How do we prevent our transfer of thoughts between individuals from creating a "bad record" or unusable memory? Would that be brain damage? How do we prevent people from pulling thoughts from our minds and writing them to a database?
I definitely and whole heartedly agree that our current modes of communication our sometimes inefficient, but I don't think we humans will be able to transfer thoughts between one another without going through the intermediate form of speech, written word, or imagery. Unless we miraculously evolve the mental facilities to do just that. At which point, we are a true "hive mind".
To know is to have knowledge....to understand is to be enlightened.
Thanks for the link. From a review of "entering space": What really shines through is his passion about humanity's potential. We could do so much, he argues, if we could just get beyond the petty fighting that bogs us down on earth.
It always boils down to this, doesn't it? Either we continue fighting until we destroy ourselves - or a meteor does it for us, OR we just stop fighting alltogether and focus that energy on space.
The root cause of this, i believe, is underpopulation, *gross* underpopulation. Based on the energy output of the sun and the population density of, say, Tokyo (crowded but quite livable), the Earth could house and feed somewhere between 10 and 30 trillion people. When you live in a huge, continuous population like that, it's much harder to have wars and it's much easier to spend money on other things (like finding some damn peace and quiet on the moon, for example). No need for defense when your neighbors know that setting fire to you would most likely end up setting it to them as well.

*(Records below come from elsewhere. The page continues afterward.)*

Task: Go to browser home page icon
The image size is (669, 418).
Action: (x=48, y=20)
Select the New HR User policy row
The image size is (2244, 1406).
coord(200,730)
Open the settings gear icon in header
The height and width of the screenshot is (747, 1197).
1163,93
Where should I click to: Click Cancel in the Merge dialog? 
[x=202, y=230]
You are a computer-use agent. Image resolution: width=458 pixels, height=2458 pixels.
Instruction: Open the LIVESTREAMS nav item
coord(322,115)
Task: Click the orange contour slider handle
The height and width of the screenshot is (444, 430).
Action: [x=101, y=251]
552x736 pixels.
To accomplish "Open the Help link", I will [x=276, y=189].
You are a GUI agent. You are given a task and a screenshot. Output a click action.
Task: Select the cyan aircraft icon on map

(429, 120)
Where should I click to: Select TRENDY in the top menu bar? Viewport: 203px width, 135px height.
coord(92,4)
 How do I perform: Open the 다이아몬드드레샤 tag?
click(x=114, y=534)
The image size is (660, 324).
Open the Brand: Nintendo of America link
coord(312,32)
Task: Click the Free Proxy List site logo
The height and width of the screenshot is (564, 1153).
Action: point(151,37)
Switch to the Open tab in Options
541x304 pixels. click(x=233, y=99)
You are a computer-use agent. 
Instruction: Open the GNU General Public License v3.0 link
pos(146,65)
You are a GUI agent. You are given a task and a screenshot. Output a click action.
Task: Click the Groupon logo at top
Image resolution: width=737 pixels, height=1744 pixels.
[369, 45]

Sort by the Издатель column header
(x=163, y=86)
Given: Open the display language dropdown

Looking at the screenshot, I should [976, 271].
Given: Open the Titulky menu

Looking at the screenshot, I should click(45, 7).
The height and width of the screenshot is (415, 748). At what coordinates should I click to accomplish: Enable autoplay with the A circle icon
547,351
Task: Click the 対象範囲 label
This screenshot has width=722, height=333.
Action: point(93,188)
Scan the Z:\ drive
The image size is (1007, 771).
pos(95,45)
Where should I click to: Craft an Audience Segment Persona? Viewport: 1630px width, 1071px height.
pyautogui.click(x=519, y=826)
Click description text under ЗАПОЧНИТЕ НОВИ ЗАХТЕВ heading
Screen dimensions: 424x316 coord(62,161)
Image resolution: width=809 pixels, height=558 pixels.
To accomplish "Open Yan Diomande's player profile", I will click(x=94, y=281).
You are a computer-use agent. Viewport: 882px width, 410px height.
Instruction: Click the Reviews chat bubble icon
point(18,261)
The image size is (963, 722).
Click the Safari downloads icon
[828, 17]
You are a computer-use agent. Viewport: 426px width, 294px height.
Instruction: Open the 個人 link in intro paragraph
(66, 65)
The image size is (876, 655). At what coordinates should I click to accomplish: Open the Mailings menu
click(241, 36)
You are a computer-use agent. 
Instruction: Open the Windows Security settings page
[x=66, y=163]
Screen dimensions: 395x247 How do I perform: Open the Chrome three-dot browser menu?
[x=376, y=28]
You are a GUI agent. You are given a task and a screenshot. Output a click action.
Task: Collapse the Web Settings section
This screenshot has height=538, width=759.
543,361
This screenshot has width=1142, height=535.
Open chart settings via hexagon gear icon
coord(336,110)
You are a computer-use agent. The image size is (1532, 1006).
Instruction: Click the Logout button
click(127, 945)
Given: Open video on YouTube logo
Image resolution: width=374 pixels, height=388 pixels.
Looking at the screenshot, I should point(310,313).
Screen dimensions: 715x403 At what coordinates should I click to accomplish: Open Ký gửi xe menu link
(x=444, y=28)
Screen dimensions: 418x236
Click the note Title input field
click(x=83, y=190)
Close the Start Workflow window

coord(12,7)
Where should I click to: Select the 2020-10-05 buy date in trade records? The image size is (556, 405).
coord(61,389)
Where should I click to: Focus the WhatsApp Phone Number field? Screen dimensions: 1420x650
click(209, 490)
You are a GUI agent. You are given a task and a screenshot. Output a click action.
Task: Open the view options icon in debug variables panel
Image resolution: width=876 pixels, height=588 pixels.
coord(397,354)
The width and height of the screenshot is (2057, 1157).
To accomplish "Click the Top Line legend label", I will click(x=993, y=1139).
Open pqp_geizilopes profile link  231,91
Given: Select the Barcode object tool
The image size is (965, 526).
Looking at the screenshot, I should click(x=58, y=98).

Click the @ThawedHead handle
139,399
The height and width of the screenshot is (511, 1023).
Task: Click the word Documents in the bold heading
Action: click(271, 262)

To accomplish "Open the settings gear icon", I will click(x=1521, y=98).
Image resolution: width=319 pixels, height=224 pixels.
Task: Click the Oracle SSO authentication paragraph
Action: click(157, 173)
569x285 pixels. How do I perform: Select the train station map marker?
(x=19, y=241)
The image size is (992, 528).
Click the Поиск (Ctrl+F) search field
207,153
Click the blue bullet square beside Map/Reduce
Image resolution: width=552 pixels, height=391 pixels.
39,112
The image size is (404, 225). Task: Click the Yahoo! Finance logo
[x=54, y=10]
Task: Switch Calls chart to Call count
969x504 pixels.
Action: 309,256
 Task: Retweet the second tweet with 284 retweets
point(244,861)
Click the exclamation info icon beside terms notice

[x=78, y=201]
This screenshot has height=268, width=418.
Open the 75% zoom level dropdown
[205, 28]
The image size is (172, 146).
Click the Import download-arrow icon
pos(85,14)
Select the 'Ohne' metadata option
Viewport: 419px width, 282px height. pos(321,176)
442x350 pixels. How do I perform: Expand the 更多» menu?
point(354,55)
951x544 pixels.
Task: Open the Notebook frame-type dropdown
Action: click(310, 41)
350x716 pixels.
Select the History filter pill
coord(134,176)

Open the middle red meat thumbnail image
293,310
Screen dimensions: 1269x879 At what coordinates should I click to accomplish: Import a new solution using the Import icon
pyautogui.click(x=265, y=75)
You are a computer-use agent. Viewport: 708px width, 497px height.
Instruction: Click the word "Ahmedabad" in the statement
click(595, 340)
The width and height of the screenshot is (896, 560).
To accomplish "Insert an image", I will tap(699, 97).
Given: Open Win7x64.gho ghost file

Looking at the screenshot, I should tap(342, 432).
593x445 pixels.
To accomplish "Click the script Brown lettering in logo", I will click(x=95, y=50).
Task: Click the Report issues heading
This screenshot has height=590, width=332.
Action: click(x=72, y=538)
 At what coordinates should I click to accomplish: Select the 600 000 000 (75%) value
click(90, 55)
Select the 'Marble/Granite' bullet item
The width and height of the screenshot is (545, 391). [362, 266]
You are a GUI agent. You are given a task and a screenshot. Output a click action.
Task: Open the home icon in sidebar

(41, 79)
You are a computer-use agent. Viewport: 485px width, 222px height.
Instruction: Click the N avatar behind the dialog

No, you don't need a working implementation. And if the writer describes the thing "in such away that it CAN Be engineered from my description" then clearly he _does_ have an idea how it could be implemented in practice.
rant
But if a sci-fi writer did come up with the idea first, should NASA get all the glory for making it real?
To the moment a Sci-Fi writer makes a story out of their idea, it has probably already came up to other people who just didn't bother putting it down on paper.
What would count is a working implementation or a viable design.
Lisp is the Tengwar of programming languages.
Cutting NASA's PR budget wouldn't be a bad idea, either.
A heavier atom does not always translate into a heavier material. It is important to consider density. Low-density helium gas is light and can float balloons and airships. But when compressed, to be more portable, into a small tank, it is dense enough to be heavy.
The brief half-life of Francium, however, is a much bigger challenge. Not only is it too unstable to be easily used, it poses a very real danger to those using it.